- Data for processing:
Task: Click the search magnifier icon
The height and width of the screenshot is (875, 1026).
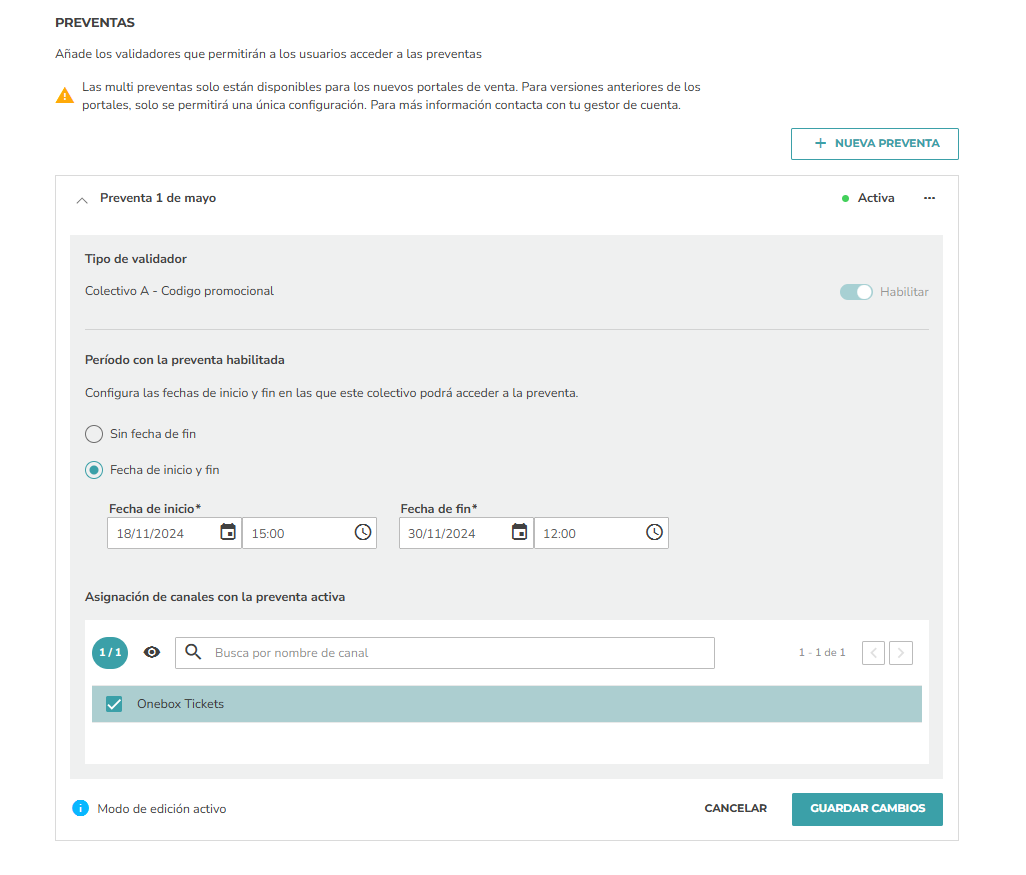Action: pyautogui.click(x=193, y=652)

---

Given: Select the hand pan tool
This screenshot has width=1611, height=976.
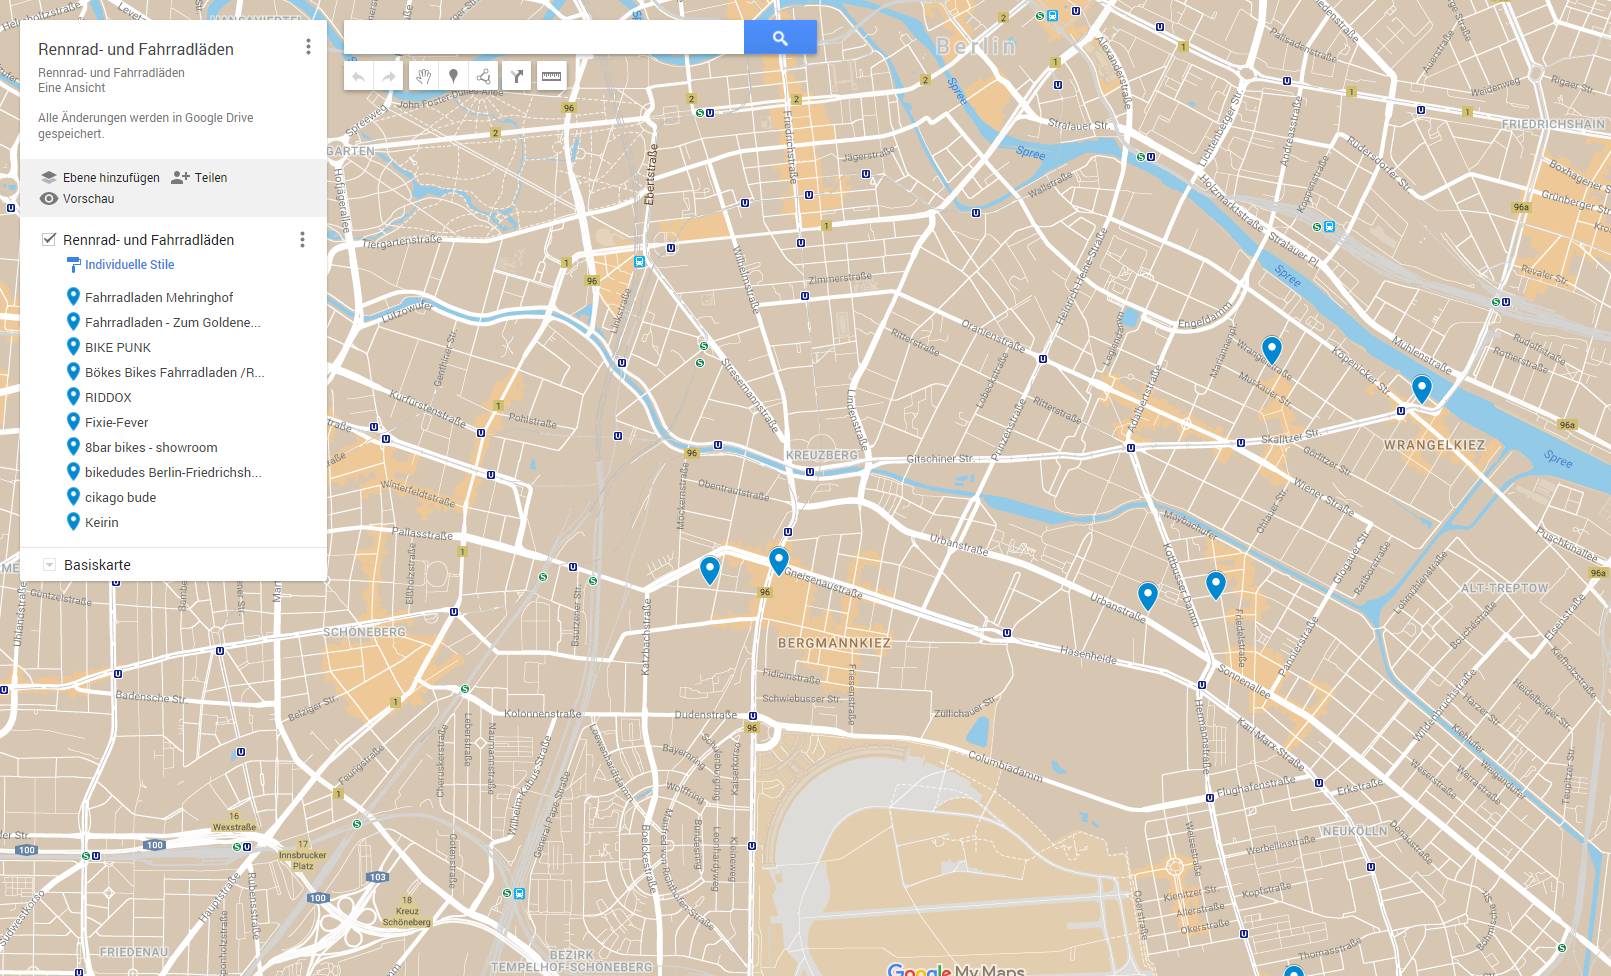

* * *

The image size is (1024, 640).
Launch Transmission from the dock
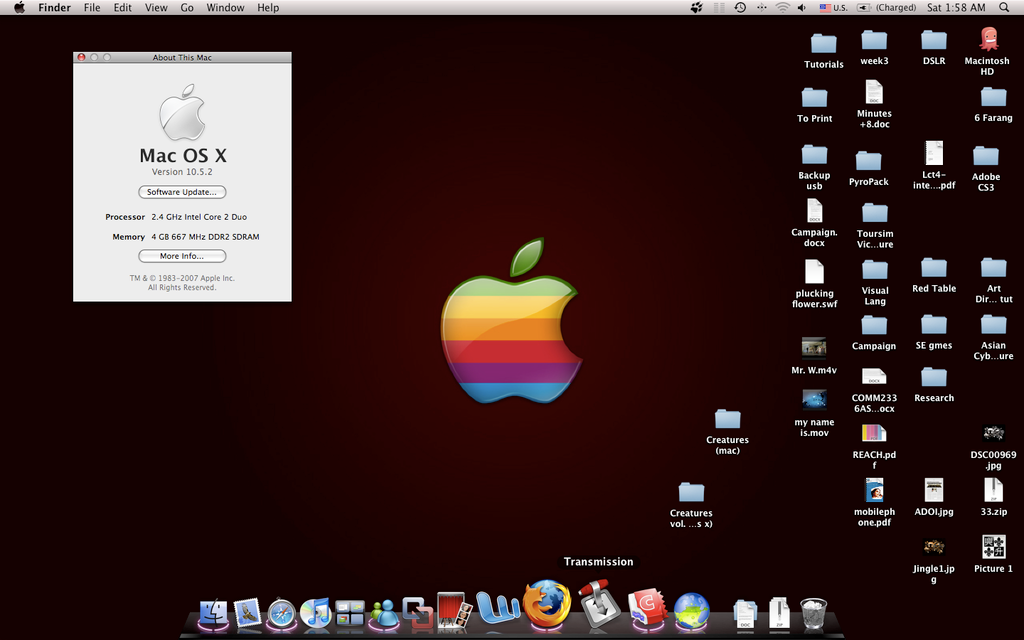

- Your instructions:
Retype the records above, but only those lines that fall between the line containing "Given: Select the hand pan tool" and the line containing "This screenshot has width=1611, height=976.", with both of those lines included, exactly as written.

- Result below:
Given: Select the hand pan tool
This screenshot has width=1611, height=976.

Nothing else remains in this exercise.